General Secretary of the Home-Based Women Worker's Federation
- Incumbent
- Assumed office 2009

Personal details
- Education: Masters in Gender studies and BSC in clothing and textile

= Zehra Khan =

Pakistani trade unionist

Zehra Khan is a Pakistani trade unionist and activist. She is the general secretary of the Home-Based Women Worker's Federation (HBWWF).
She is a member of many tripartite committees including the Sindh Minimum Wage Board, the Sindh Tripartite Labour Standing Committee, the Sindh Occupational and Health Council, and the Sindh HBWs Governing Body.

== Career ==
When Khan was a student of the women studies department, she learned about contributions of home based workers and she took up the subject for her Master's thesis. In her study, she realized the need for legal rights that could protect these workers. Khan had the idea of forming federations by bringing workers from different industries. She started her door-to-door campaign of encouraging women to attend HBWWF's meetings. The meetings involved regular discussion circles which eventually convinced the women to join the organization's rallies.

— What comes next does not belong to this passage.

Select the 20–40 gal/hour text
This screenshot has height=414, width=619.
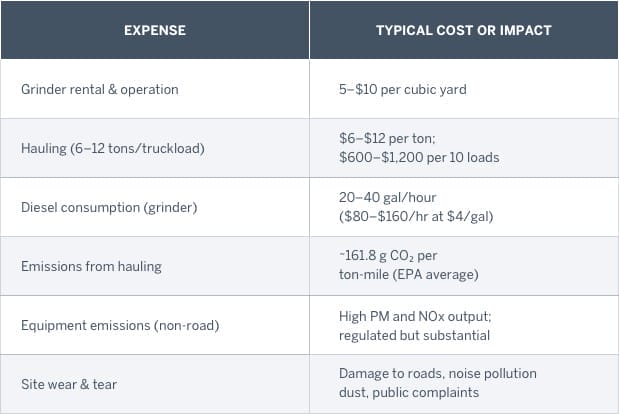coord(386,198)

The formation of unions started off with the bangle industry and gradually moved towards the garment industry. Khan then started working towards making a law specifically for home-based workers and so she started forming circles of them. Khan's work eventually led to the formation of unions in Sindh and Baluchistan, the first of its kind in South Asia. This culminated in the founding of the Home-Based Women Workers Federation on December 30, 2019.

Khan is also a part of civil society groups and associations. She is also an activist who has taken part in rallies and protests involving women's rights, human rights, labor rights, and minority protection. She has worked to bring awareness on the subject of workplace and sexual harassment and labor rights.